◆ **DIRECTIONS**
A. According to the commentary on drug-testing welfare recipients, what share of the food stamp recipients tested in Detroit came up positive, and for which drug?
B. Please continue the commentary on drug-testing welfare recipients from its last sentence.
── DOCUMENT SEGMENT
While I understand the overall sentiment, this article is very dangerous for two reasons:  One, it is a clear case of emotional reasoning.  Two, it doesn't take into account the reality of the world today.  While some of the ideas sounded pretty good, like inspecting public housing facilities and expecting residents to take care of them, much like military housing, the overall sentiment is overly harsh and just impractical in today's world.  For any real change to be made, some fundamental things about our society would have to change first.

Periodically, I see people posting on Facebook about drug-testing food stamp recipients.  This seems to be a fairly popular idea.  In fact, Florida recently implemented such a policy.  But the state of Michigan already researched drug-testing of welfare recipients in Detroit.  The results contradicted many people's prejudices.  Only 3% of the food stamp recipients tested positive, and that was for marijuana.  None of the food stamp recipients tested positive for cocaine or heroin or any other drugs.  Hmm, could it be they didn't have the money to buy drugs?  Could it be that some drug addicts, especially those on cocaine or methamphetamine or opiates, don't care about eating, and therefore don't bother to apply for food stamps?  To me, this type of knee-jerk conservatism ironically smacks of liberal prodigality.  Drug testing costs lots of money and would only catch a few minor offenders and possibly harm children or families.
────
── DATA SECTION
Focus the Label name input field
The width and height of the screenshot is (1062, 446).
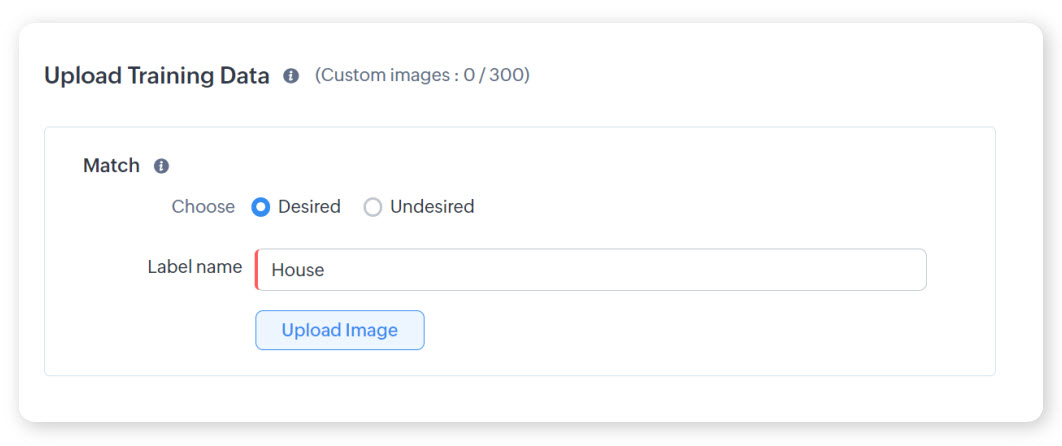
────
◆ **RESPONSE LIST**
A. Only 3%, and that was for marijuana.

B.
I think the bigger picture here is the attitude of the article.  At times, her comments seemed sadistic or fascistic.  Again, I'm not entirely in disagreement.  I know where she's coming from.  In my experience, those who protest most loudly about welfare are hard-working folks who put in 60-70 hour work-weeks in hard-labor jobs.  They figure, If I have to work 60-70 hours a week, then why should they get something for nothing?

But no one stops to ask, Why should I have to work 60-70 hours a week just to survive?  Adjusted for inflation, factory workers in the 1960s typically made the equivalent of a six-figure income in today's economy.  On top of that, in those days, overtime was actually paid not at time-and-a-half, but at double-time, dissuading employers from overworking employees unless necessary.  Nowadays, many of these hard-working folks are "exempt" from overtime as their base salary is more than one-and-a-half times minimum wage.  Their employers take advantage of this loophole and work them outrageously long hours.  In this way, employers save about $20,000 in health insurance by hiring one person to work 80 hours rather than two.  They also save on things like company trucks, workers comp, and so forth.  The point is that, in today's economy, the choice for most people is between working like an indentured servant or collecting welfare.  The best disincentive to welfare would be real jobs paying living wages and working reasonable hours.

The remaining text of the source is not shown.